The records below hold a stretch from the line with "You are a GUI" through the line with "Task: Expand the Onay dropdown list"; return exactly those lines, ends included, and nothing more.

Data extracts Block Start

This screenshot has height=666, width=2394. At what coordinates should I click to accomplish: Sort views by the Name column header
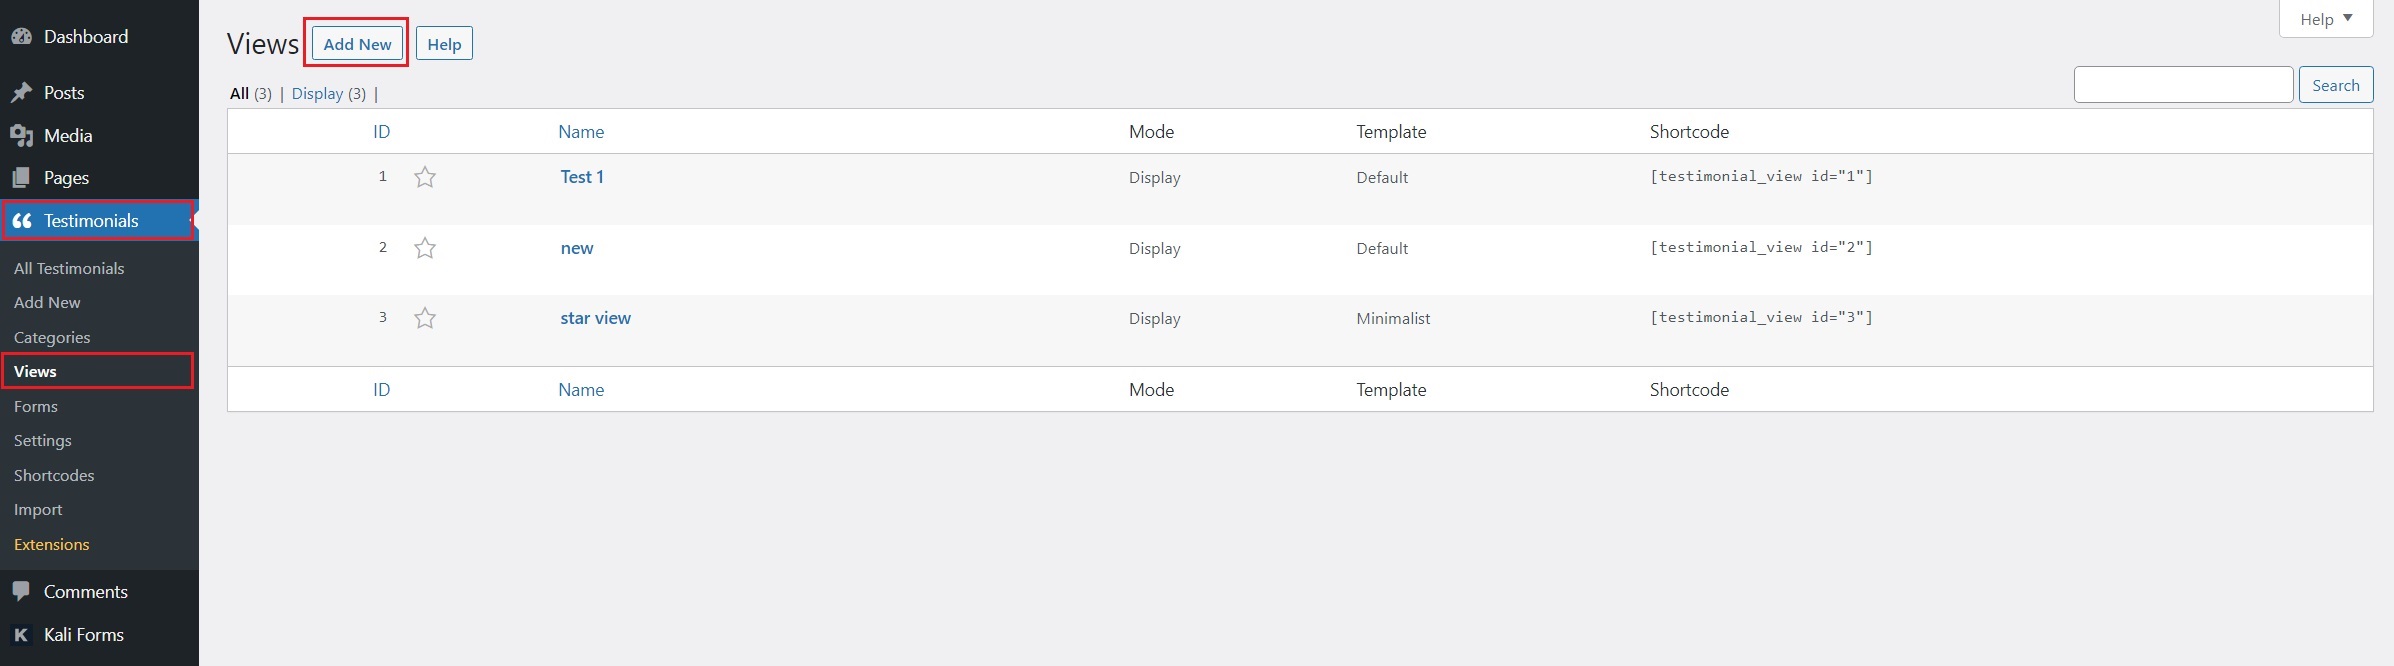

Data extracts Block End
Data extracts Block Start

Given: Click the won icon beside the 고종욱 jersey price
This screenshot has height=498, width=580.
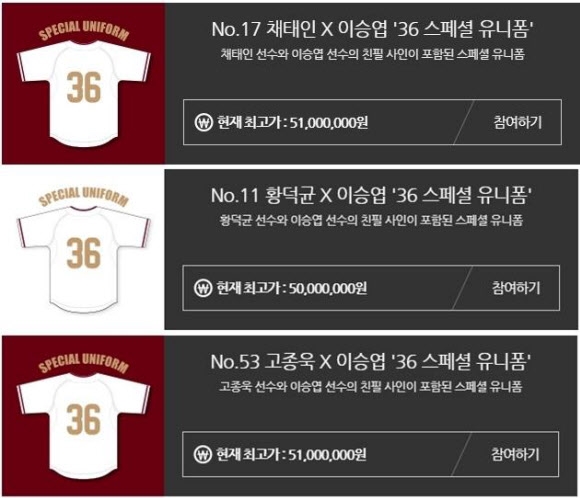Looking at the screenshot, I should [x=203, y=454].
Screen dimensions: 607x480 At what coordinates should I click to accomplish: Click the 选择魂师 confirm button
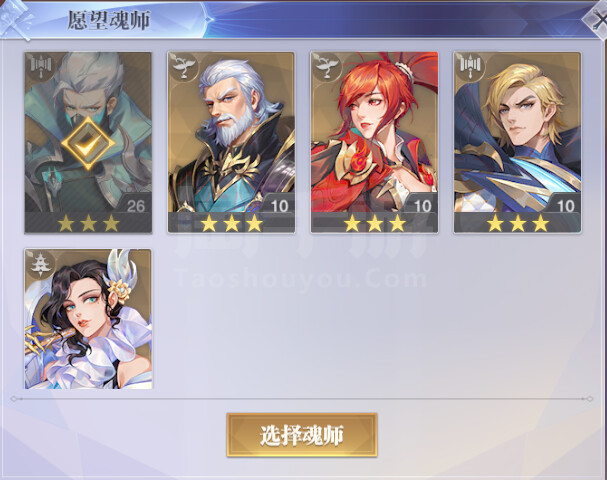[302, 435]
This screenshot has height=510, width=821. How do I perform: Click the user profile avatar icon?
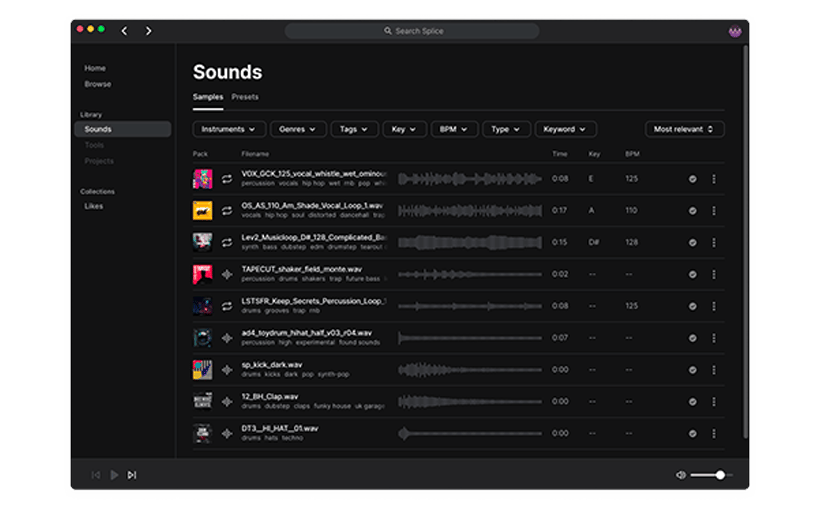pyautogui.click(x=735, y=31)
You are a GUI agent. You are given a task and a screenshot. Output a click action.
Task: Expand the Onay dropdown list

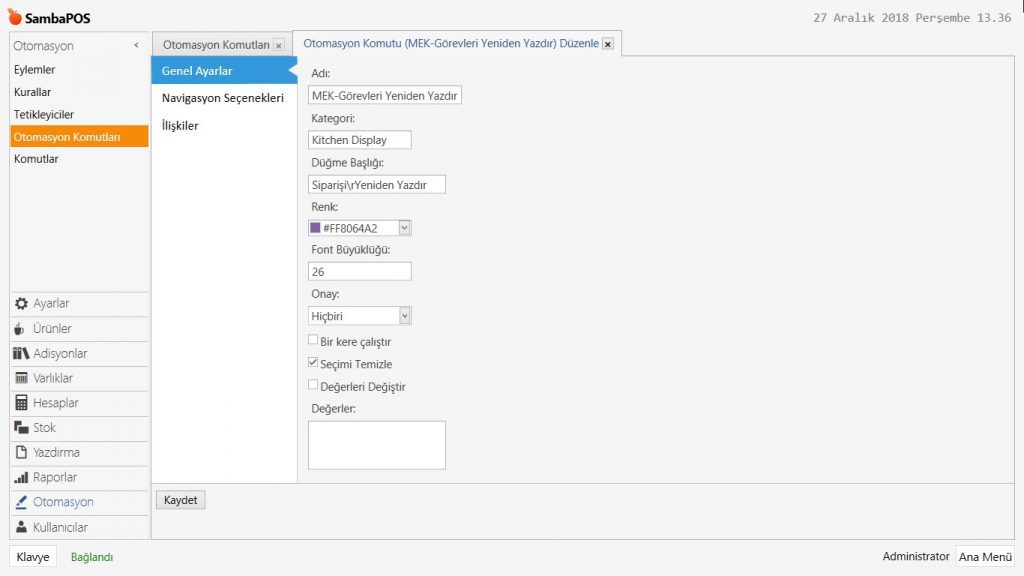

Data extracts Block End
Data extracts Block Start

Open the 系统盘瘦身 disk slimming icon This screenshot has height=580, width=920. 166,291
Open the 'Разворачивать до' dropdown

Data extracts Block End

## [Your response]
You are a GUI agent. You are given a task and a screenshot. Output a click action.
Task: Expand the Onay dropdown list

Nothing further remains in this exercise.